Reproduce exactly the entries from the "This screenshot has width=724, height=1568." line to the end. Skip all pictures.

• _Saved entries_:
◇ ◇ ◇
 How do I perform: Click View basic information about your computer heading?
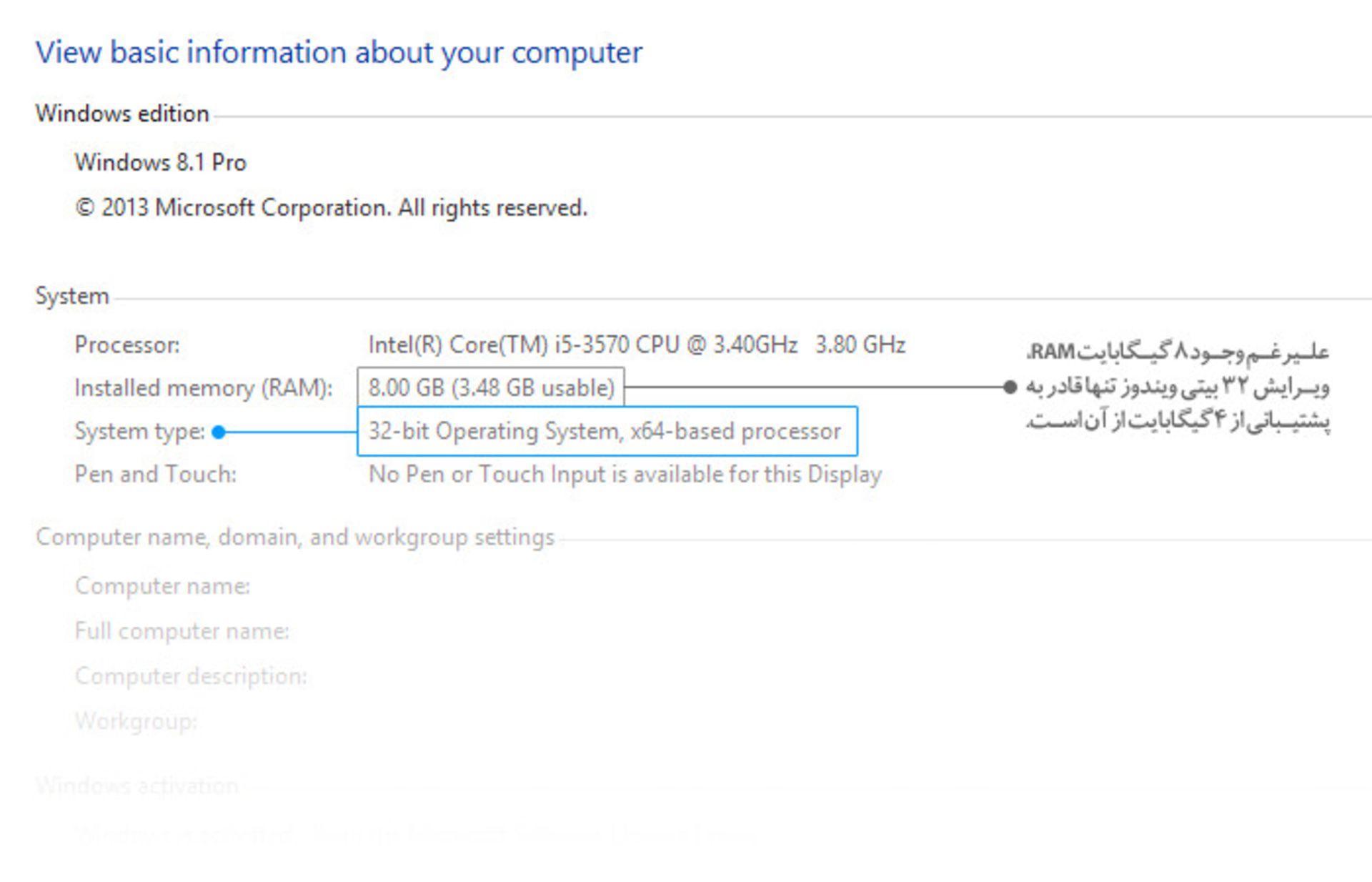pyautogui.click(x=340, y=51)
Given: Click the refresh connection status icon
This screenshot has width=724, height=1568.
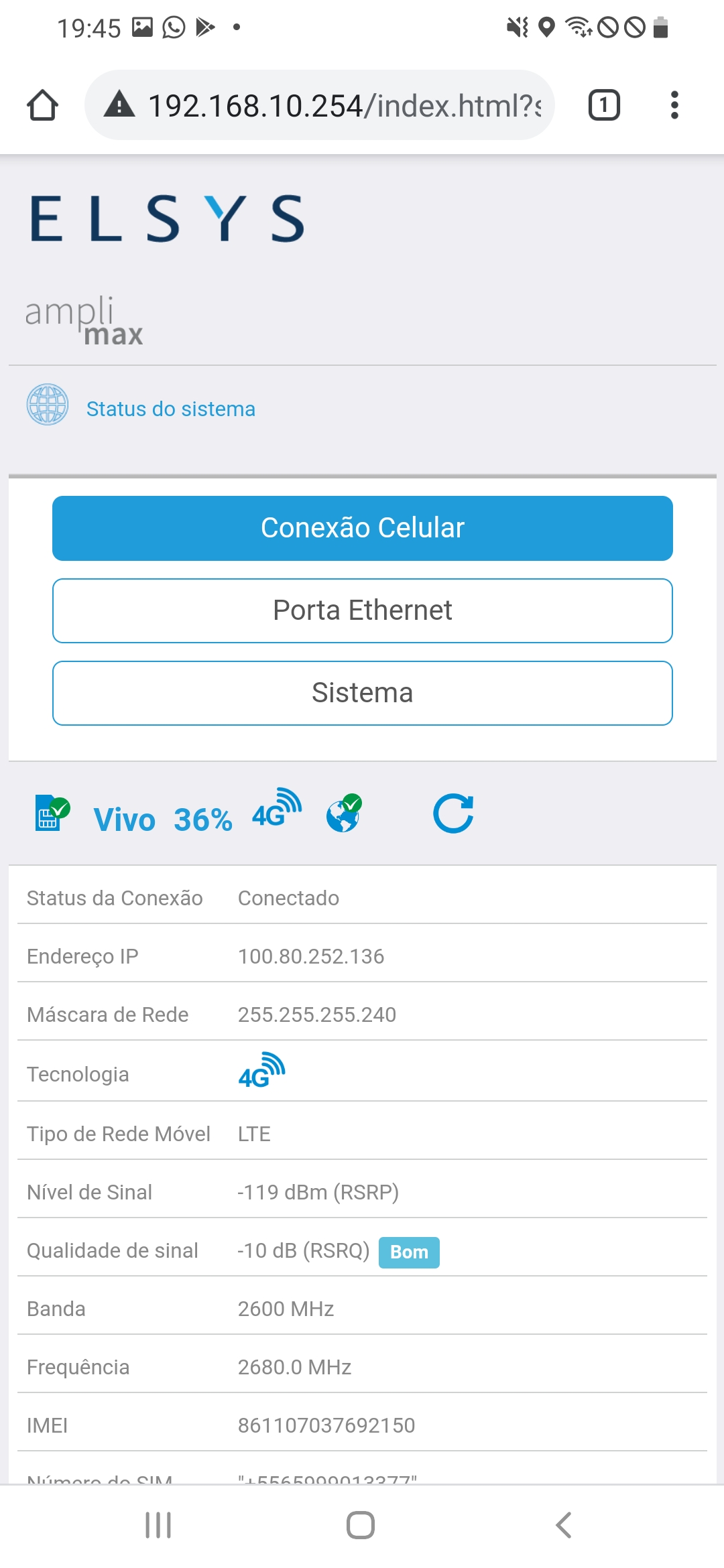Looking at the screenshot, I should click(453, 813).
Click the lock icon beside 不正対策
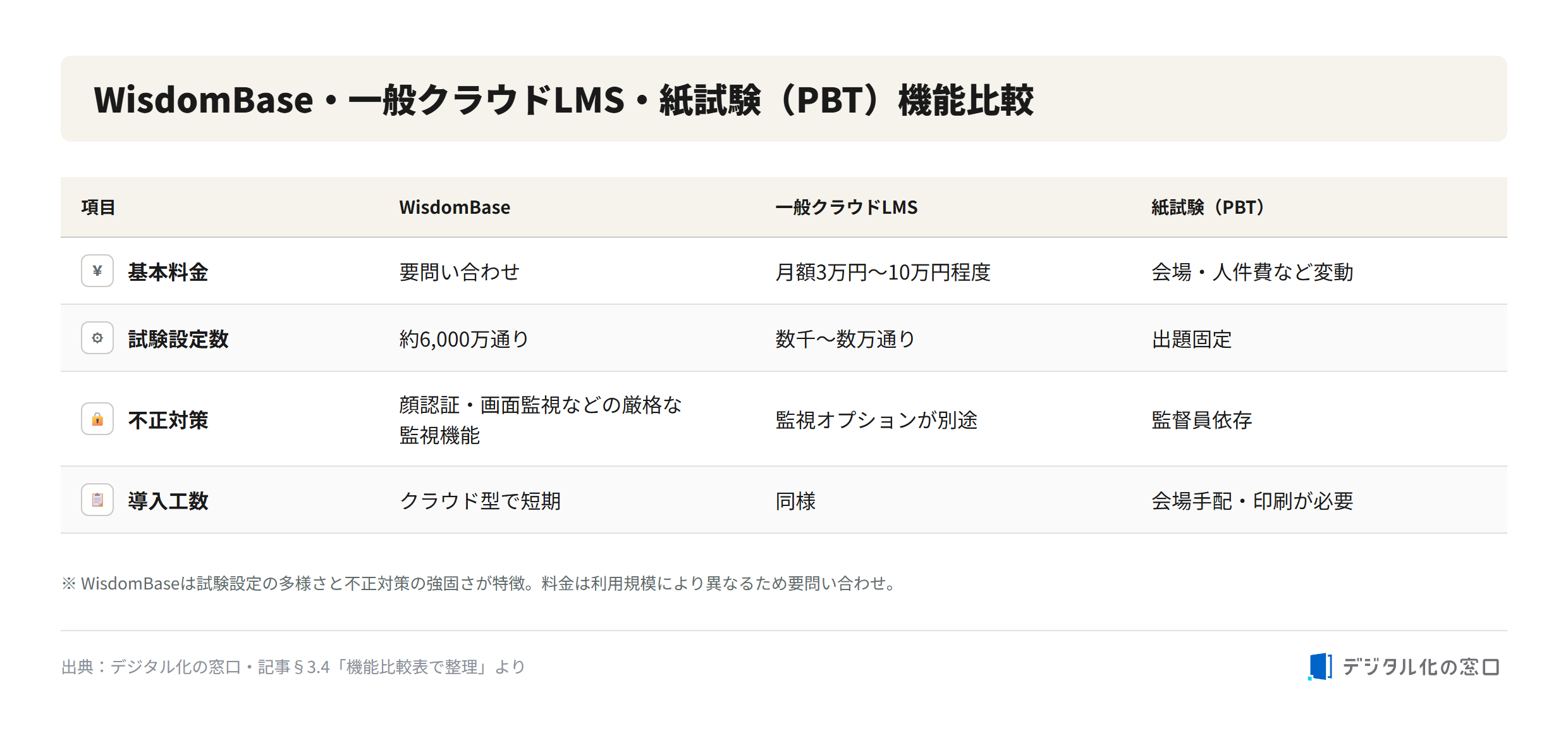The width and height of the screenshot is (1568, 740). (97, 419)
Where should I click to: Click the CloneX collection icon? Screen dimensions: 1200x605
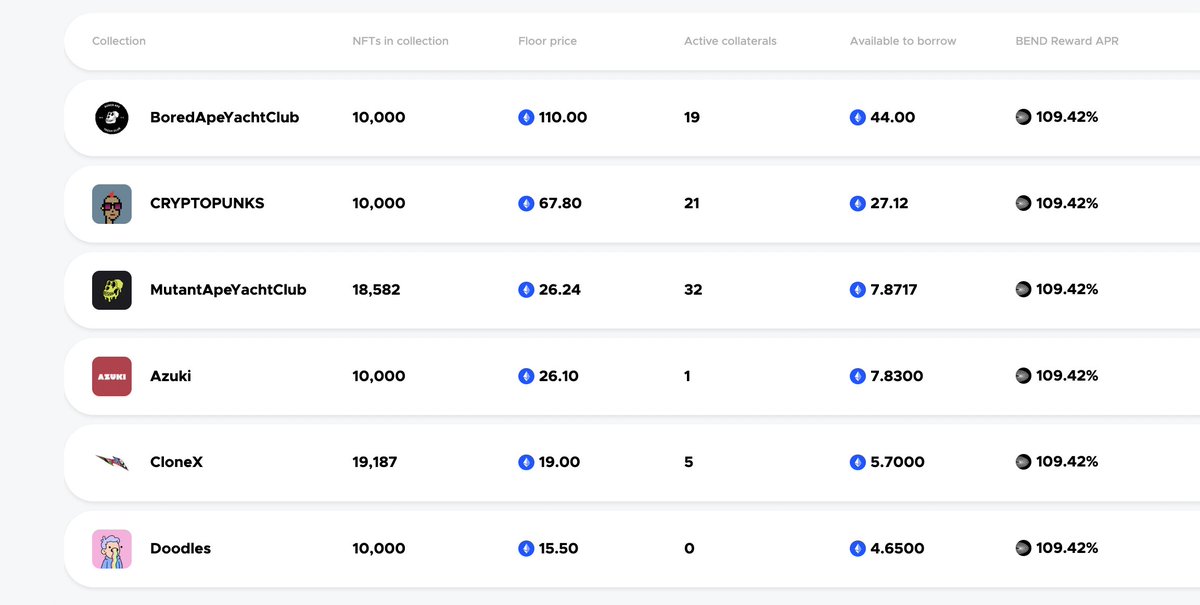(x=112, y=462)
◇ ◇ ◇
• _Result_:
This screenshot has width=724, height=1568.
Looking at the screenshot, I should click(453, 813).
Click the lock icon beside 不正対策
The width and height of the screenshot is (1568, 740). (97, 419)
Where should I click to: Click the CloneX collection icon? Screen dimensions: 1200x605
(x=112, y=462)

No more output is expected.